ISTRUZIONI DELL'ESERCIZIO:
1. Ricopia per intero, senza alcuna modifica, il brano del documento sull'ascolto e sul Vangelo.
2. Inserisci in un CSV a due colonne, intitolate «richiesta» e «risposta», i record che vanno dall'inizio dei record fino alla riga contenente "(x=140, y=155)", compresa. Metti una riga per ogni richiesta, con ciascun campo tra virgolette e gli a capo sostituiti da spazi.

BRANO DEL DOCUMENTO:
# # # #
Come altre volte abbiamo sottolineato, c'è da sottolineare che prima vengono guarite le orecchie. Perché venga superata la distanza è necessario che, prima di tutto, si diventi capaci di ascolto. E solo dopo averlo ascoltato che l'altro si sente finalmente vicino. Si «parla correttamente» solo dopo aver dato spazio alla comunicazione dell'altro. Allora il proprio parlare è dato dalla ricchezza dell'aver accolto in se stessi l'altro.
Insomma, questo brano ci rivela che Dio c’è laddove si vive la relazione umana: dove ci si lascia toccare da Lui ad avere facoltà capaci di comunicare reciprocamente fra persone, vivendo la bellezza della relazione, che è eliminazione delle distanze.
Alberto Vianello
Perché questo brano del Vangelo nella liturgia domenicale? Per ricordarci che Gesù guarisce anche questo tipo di infermità? Fa anche di più se è per questo. Non sa la liturgia che già solo a Messa ci sono malati di ogni genere? E gli evangelisti non sapevano che in quel caso la guarigione riguardava un solo uomo ma che d’intorno ce n’erano a bizzeffe? Del resto Gesù non gliela faceva a guarire tutti, lo dicono.
# # # #
Record archiviati:

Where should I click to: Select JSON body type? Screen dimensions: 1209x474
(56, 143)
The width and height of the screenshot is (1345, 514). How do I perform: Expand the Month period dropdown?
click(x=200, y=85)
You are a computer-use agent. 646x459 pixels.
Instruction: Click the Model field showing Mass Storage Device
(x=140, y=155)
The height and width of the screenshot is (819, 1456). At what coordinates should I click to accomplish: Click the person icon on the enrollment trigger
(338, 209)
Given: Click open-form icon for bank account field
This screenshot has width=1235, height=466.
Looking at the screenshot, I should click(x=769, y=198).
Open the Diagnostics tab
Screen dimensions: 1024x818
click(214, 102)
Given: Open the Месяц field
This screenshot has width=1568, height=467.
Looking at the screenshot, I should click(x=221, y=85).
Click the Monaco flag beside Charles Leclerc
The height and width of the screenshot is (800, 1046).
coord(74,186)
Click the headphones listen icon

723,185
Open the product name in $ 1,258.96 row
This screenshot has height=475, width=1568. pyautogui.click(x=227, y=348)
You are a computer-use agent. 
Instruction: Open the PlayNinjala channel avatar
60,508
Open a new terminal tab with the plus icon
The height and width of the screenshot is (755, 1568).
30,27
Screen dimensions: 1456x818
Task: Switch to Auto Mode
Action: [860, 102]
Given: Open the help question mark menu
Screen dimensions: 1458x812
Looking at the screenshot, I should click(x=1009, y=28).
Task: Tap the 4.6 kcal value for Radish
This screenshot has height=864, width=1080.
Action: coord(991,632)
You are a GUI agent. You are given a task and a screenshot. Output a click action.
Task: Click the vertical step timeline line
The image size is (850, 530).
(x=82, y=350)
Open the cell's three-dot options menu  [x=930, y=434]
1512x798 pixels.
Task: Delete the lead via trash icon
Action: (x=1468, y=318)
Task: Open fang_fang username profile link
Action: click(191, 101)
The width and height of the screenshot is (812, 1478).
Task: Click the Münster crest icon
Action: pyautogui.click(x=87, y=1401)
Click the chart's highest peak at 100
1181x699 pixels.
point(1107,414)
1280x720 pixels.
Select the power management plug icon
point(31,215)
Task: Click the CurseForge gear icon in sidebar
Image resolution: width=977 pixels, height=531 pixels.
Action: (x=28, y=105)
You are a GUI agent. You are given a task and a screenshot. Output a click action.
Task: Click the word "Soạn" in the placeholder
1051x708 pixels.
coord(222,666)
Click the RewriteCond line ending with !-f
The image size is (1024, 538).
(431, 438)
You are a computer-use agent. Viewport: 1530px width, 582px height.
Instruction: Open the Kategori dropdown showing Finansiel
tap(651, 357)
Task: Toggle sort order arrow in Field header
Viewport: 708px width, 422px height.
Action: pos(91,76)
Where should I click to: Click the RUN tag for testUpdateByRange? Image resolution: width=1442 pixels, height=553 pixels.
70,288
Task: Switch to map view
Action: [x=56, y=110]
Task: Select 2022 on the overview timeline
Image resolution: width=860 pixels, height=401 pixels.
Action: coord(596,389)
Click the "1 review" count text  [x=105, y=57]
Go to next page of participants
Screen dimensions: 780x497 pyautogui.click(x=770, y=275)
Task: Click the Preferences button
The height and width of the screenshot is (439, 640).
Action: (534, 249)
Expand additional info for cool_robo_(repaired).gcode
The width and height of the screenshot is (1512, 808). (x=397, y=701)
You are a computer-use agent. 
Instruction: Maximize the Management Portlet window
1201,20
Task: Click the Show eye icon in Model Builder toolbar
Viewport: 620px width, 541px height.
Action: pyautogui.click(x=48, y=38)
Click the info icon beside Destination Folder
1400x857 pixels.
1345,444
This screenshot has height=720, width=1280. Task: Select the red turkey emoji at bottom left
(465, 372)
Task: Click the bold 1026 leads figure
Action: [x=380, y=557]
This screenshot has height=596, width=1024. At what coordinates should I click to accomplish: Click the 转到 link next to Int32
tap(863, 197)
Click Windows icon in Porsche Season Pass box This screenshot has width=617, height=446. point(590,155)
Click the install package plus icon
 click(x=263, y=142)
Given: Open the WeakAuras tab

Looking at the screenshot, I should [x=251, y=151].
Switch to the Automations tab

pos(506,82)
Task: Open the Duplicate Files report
# # # #
SOLUZIONI:
1.
Come altre volte abbiamo sottolineato, c'è da sottolineare che prima vengono guarite le orecchie. Perché venga superata la distanza è necessario che, prima di tutto, si diventi capaci di ascolto. E solo dopo averlo ascoltato che l'altro si sente finalmente vicino. Si «parla correttamente» solo dopo aver dato spazio alla comunicazione dell'altro. Allora il proprio parlare è dato dalla ricchezza dell'aver accolto in se stessi l'altro.
Insomma, questo brano ci rivela che Dio c’è laddove si vive la relazione umana: dove ci si lascia toccare da Lui ad avere facoltà capaci di comunicare reciprocamente fra persone, vivendo la bellezza della relazione, che è eliminazione delle distanze.
Alberto Vianello
Perché questo brano del Vangelo nella liturgia domenicale? Per ricordarci che Gesù guarisce anche questo tipo di infermità? Fa anche di più se è per questo. Non sa la liturgia che già solo a Messa ci sono malati di ogni genere? E gli evangelisti non sapevano che in quel caso la guarigione riguardava un solo uomo ma che d’intorno ce n’erano a bizzeffe? Del resto Gesù non gliela faceva a guarire tutti, lo dicono.

2.
richiesta,risposta
"Where should I click to: Select JSON body type? Screen dimensions: 1209x474","(56, 143)"
"The width and height of the screenshot is (1345, 514). How do I perform: Expand the Month period dropdown?","click(x=200, y=85)"
"You are a computer-use agent. 646x459 pixels. Instruction: Click the Model field showing Mass Storage Device","(x=140, y=155)"